Print version ISSN 1677-5538On-line version ISSN 1677-6119

Int. braz j urol. vol.44 no.6 Rio de Janeiro Nov./Dec. 2018 

Difference of Opinion

Microdissection is the best way to perform sperm retrieval in men with non-obstructive azoospermy? | Opinion: No, there are other options

Marcelo Vieira1  2 

1Membro Titular da Sociedade Brasileira de Urologia, Rio de Janeiro, RJ, Brasil

2Urologista do Projeto ALFA, São Paulo, SP, Brasil

Keywords: Azoospermia; Microdissection; Sperm Retrieval; Fertility

In the last 23 years, Intracitoplasmic Sperm Injection (ICSI) has given non-obstructive azoospermic man the opportunity to become biological fathers, if sperm could be found in their testicles. These men present the biggest challenge in the routine of infertility clinics around the World, since there are no positive, clinical or laboratory, prognostic factors for sperm recovery. Once testicular sperm has been regularly used for ICSI, discussion about which technique for testicular sperm retrieval has been done. Sperm can be harvest from testicular parenchyma by: open biopsy (Testicular Sperm Extraction-TESE), percutaneous aspiration (Testicular Sperm Aspiration), open guided biopsy by previous cytology (Testicular fine-needle Aspiration) and open biopsy using microsurgery technique (Testicular Microdissection). The proposed techniques have the same objective, to find sperm with minimal testicular damage and in a reproducible way (1).

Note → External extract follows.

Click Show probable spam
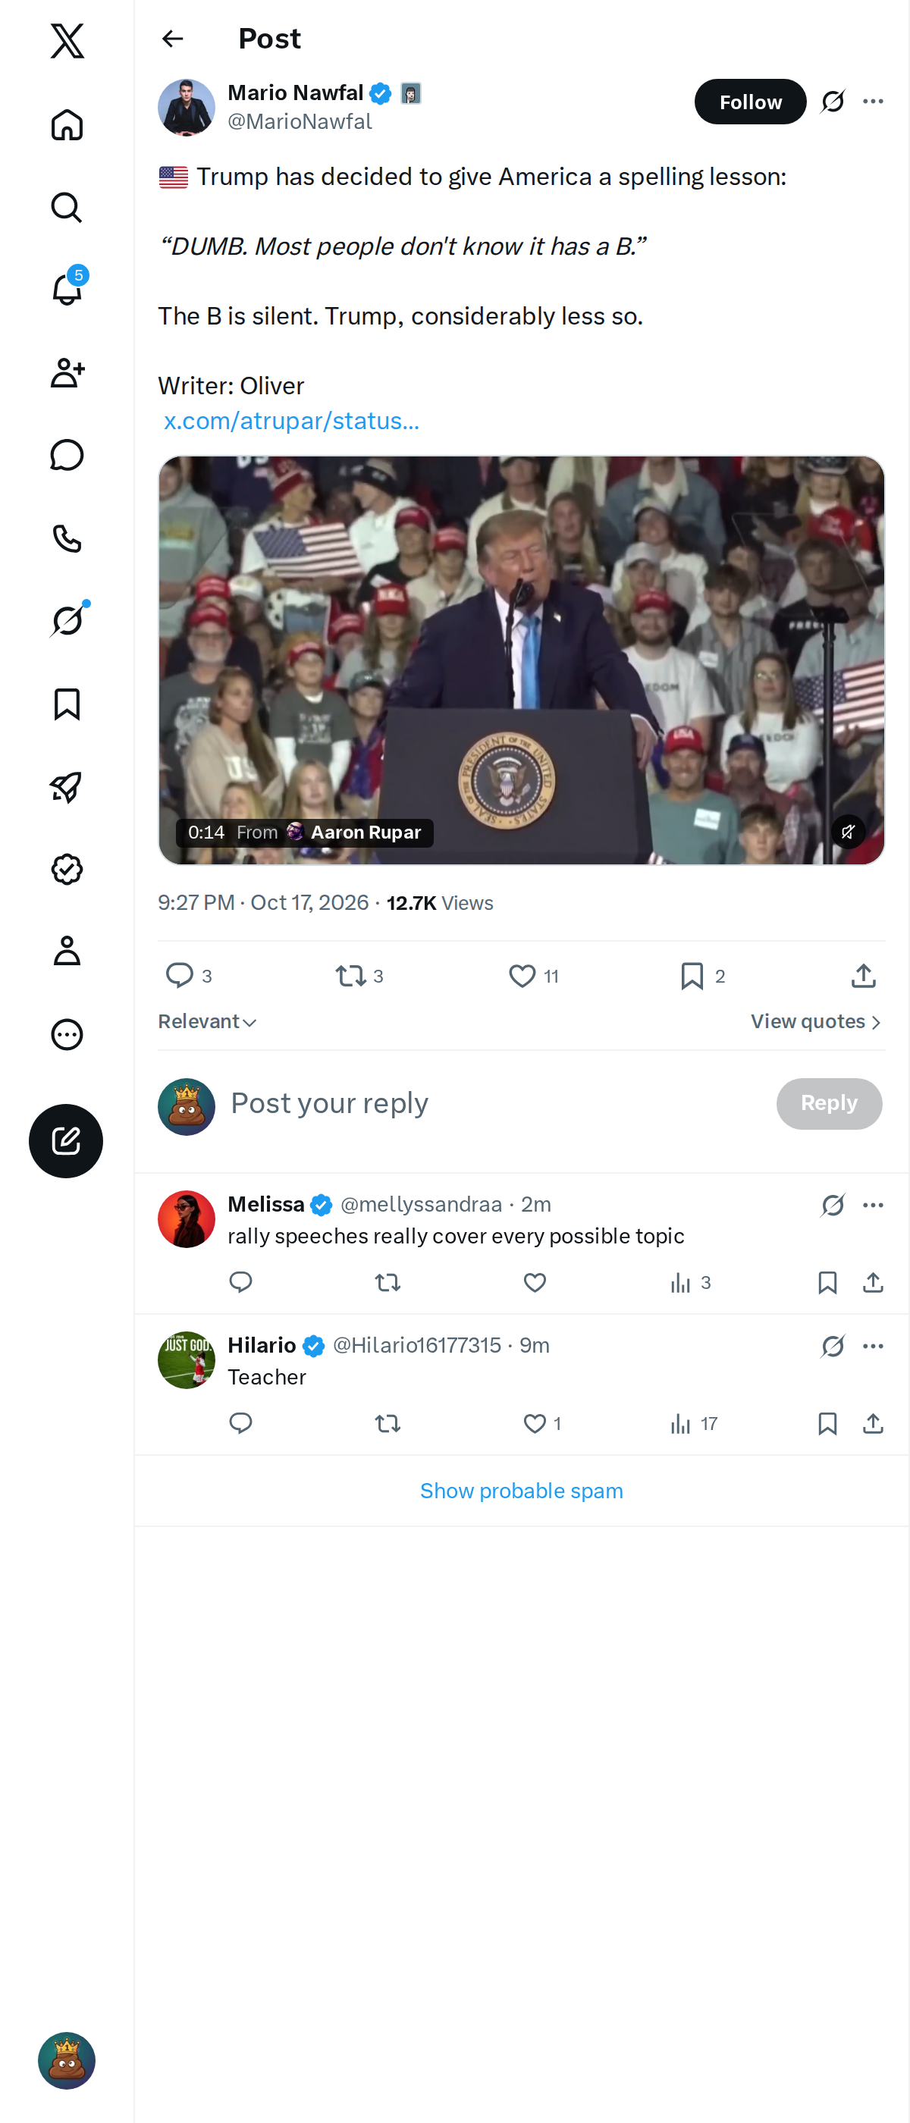This screenshot has width=910, height=2123. (522, 1490)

TESE can be done by a large longitudinal incision on the testicular albuginea and excision of a representative large testicular fragment where multiple tubule samples can be examined for sperm presence. A variation is a multiple biopsy approach by incision of multiple sites and searching for sperm in each fragment. Both techniques have similar results once spermatogenesis is diffusely distributed, but sometimes very sparse, making it difficult to find sperm by random biopsies (2).

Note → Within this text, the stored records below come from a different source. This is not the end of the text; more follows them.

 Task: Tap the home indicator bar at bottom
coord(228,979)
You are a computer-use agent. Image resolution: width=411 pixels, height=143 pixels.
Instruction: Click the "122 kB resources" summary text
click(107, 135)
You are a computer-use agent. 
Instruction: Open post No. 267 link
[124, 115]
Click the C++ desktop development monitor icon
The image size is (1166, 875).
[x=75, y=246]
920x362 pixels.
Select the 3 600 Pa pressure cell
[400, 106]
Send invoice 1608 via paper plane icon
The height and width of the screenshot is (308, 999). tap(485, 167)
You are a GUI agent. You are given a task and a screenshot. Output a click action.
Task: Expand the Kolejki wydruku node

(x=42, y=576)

Testicular fine needle aspiration (TFNA) had been defined for histologic testis examination, and brought to infertility use as a tool to identify spermatogenesis foci and guide sperm retrieval for ICSI. A simple procedure done under local anesthesia that correlates almost 90% with histology, although it is necessary a second intervention for sperm retrieval (3).

Testicular Microdissection described by Schlegel brought a new concept for sperm retrieval by using optical magnification to identify spermatogenesis foci based on the morphological testicular tubules characteristics and initial better results with minimum parenchyma amount excised (4).

The key questions are: what sperm recovery rate (SRR) is considered good and how to find spermatogenesis foci with minimal testicular damage? Multiple sampling, fine needle citology or magnification? The present techniques have positive and negatives aspects, but the debate about those aspects was interrupted after testicular microdissection, despite different experiences.

Sperm recovery rate for TESE varies among published data:Silber et al. 1997, 51%; Ostad et al. 1998, 58%; Tournaye 1999, 48%; Amer et al. 1999, 49%; Silber 2000, 55%; Bettella et al. 2005, 59%. All papers report SRR around 50%, and varieing according histologic findings (2, 5-9).

Testicular microdissection SRR was reported in a review from 42 to 63% and Schlegel's group showed 52% after 1,414 cases (10, 11).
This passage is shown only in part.